Consignes:
**1.** Reproduisez fidèlement le passage de l'extrait sur le pouvoir d'intervention fédéral en matière d'énergie, depuis « Il est d'ailleurs » jusqu'à « à ses répercussions. » inclus.
**2.** Indiquez si chacune des affirmations suivantes est conforme à l'extrait sur le pouvoir d'intervention fédéral en matière d'énergie. Répondez par oui ou par non et citez à l'identique les mots décisifs de l'extrait.
(a) Le livre beige propose que le pouvoir d'intervention fédéral ne puisse être invoqué qu'en situation de crise ou d'urgence.
(b) L'Alberta refuse toute intervention fédérale en cas d'interruption des approvisionnements.
(c) L'engagement moral des gouvernements prévu dans les documents remis est jugé satisfaisant.
**3.** Rédigez la suite de l'extrait sur le pouvoir d'intervention fédéral en matière d'énergie, à partir de sa dernière phrase.
=== Extrait du texte ===
C'est à la lumière de cette préoccupation que, dans le livre beige, le Parti libéral du Québec suggère que ce pouvoir d'intervention fédéral ne puisse être invoqué que dans des situations de crise ou d'urgence. Essentiellement, ce qui est visé, c'est une crise ou une urgence provoquée par une interruption des approvisionnements et que, à ce moment, un pouvoir d'urgence de caractère temporaire puisse permettre de résoudre, par rationnement, allocation des ressources, etc., la situation de pénurie absolue dans laquelle cette urgence plonge le pays et les provinces consommatrices.

Il est d'ailleurs intéressant de noter que ce genre de libellé, par référence à une situation d'urgence nationale et une urgence comprise par tous comme étant essentiellement une interruption des approvisionnements, constitue également un libellé acceptable à la province d'Alberta. Donc, l'Alberta, selon notre compréhension à nous, accepte une possibilité d'intervention fédérale dans des cas d'interruption d'approvisionnement, interruption limitée à l'envergure de la crise ainsi provoquée à la fois dans le temps et quant à ses répercussions.

A rencontre d'une position comme celle-là, qui semble ménager les intérêts à la fois des provinces productrices et des provinces consommatrices, la position qu'on retrouve dans les documents qui nous ont été remis, qui est un simple engagement moral des gouvernements de ne pas se maltraiter, nous apparaît insatisfaisante; insatisfaisante dans l'intérêt même des Québécois, qui sont des Canadiens et qui, dans le cas des ressources énergétiques, doivent pouvoir compter sur une garantie beaucoup plus solide que si jamais, par exemple, se produisait, en Arabie Saoudite ou Dieu sait où, les événements qui se sont produits en Iran. Si l'Est du pays était, pour cette raison, plongé dans une situation de pénurie absolue, que l'on ne soit pas à la merci d'un engagement moral et seulement d'un engagement moral d'une province productrice, mais qu'il y ait là un engagement réel et une obligation réelle de la province productrice d'accepter, pour le temps que dure cette crise — et ce ne sera pas à jamais, puisqu'on trouvera, bien sûr, des moyens de s'ajuster — qu'au moins sur le plan des approvisionnements, certaines affectations autoritaires soient faites de manière que les gens du Québec ne meurent pas dans l'obscurité et le froid pendant le temps que dure la crise. C'est un engagement qui nous semble essentiel.
=== Matériel fourni ===
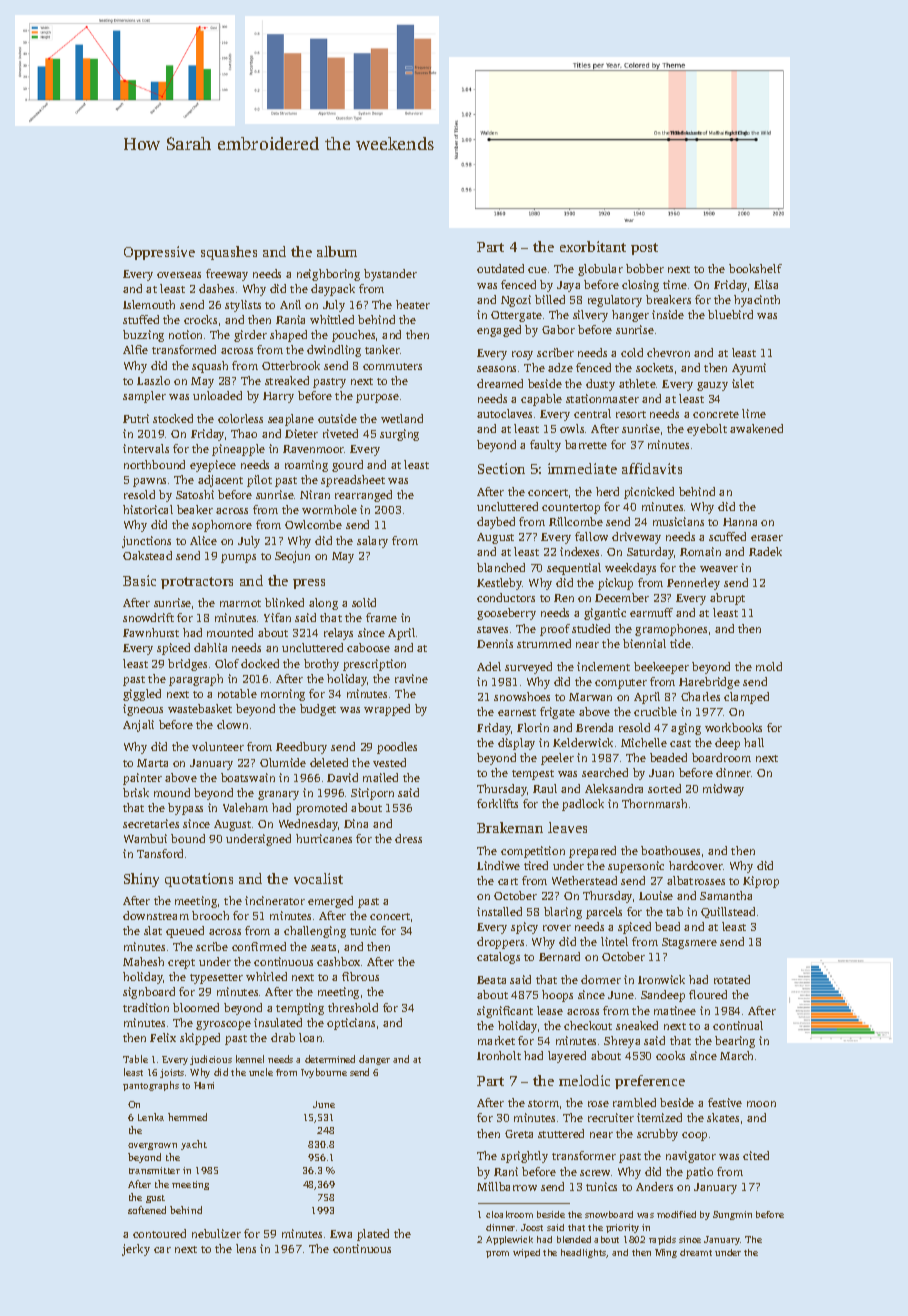  Describe the element at coordinates (179, 275) in the document. I see `overseas` at that location.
===
Corrigé des exercices:
**1.**
Il est d'ailleurs intéressant de noter que ce genre de libellé, par référence à une situation d'urgence nationale et une urgence comprise par tous comme étant essentiellement une interruption des approvisionnements, constitue également un libellé acceptable à la province d'Alberta. Donc, l'Alberta, selon notre compréhension à nous, accepte une possibilité d'intervention fédérale dans des cas d'interruption d'approvisionnement, interruption limitée à l'envergure de la crise ainsi provoquée à la fois dans le temps et quant à ses répercussions.

**2.**
(a) Oui : « ce pouvoir d'intervention fédéral ne puisse être invoqué que dans des situations de crise ou d'urgence »
(b) Non : « l'Alberta, selon notre compréhension à nous, accepte une possibilité d'intervention fédérale dans des cas d'interruption d'approvisionnement »
(c) Non : « un simple engagement moral des gouvernements de ne pas se maltraiter, nous apparaît insatisfaisante »

**3.**
Un troisième domaine qui touche encore l'exportation hors de la province — c'est le dernier — c'est la question des importations et des exportations. Le meilleur effort des gouvernements prévoyait une suprématie législative fédérale quant aux exportations et aux importations. Cela inclut évidemment le pouvoir de décréter des tarifs douaniers ou des contingentements à l'importation, des permis à l'importation ou à l'exportation, enfin tous les instruments qui sont normalement à la disposition d'un gouvernement qui contrôle le commerce extérieur. Dans ce cas, la position du gouvernement du Québec semble être de confier exclusivement aux provinces toute la commercialisation des richesses naturelles et des produits qui en découlent au premier stade de transformation.

Cela nous semble être une position qui n'est pas du tout compatible avec le maintien d'un régime fédéral où la conduite, la gestion des relations économiques internationales ne peut pas être le fait de dix gouvernements qui, isolément, adoptent chacun leur politique commerciale. On voit mal comment cela peut se concilier. Bien sûr, nous comprenons le problème qu'a soulevé le ministre d'Etat lorsqu'il dit: Si, par un tarif à l'exportation — par exemple, dans le cas du pétrole ou du gaz naturel, peut-être, ce sont des choses qui sont familières — le gouvernement modifie le niveau du prix intérieur au fabricant, du prix effectivement reçu par le producteur sur le marché canadien de cette ressource naturelle, il exproprie en quelque sorte une partie de la rente économique dont on lui reconnaît par ailleurs la propriété par le premier principe. Là-dessus, il n'y a pas quatre chemins que l'on puisse adopter, il n'y en a qu'un; la rente économique, donc le droit exclusif aux royautés peut difficilement se calculer par

référence au prix dans un autre pays; il doit bien se calculer par référence au prix domestique. Je ne vois pas comment, autrement, on puisse faire un sens de la nécessité que l'on doit reconnaître, par ailleurs, de l'existence d'un seul gouvernement, le gouvernement central, pour gérer une politique économique internationale, pour gérer les relations économiques internationales.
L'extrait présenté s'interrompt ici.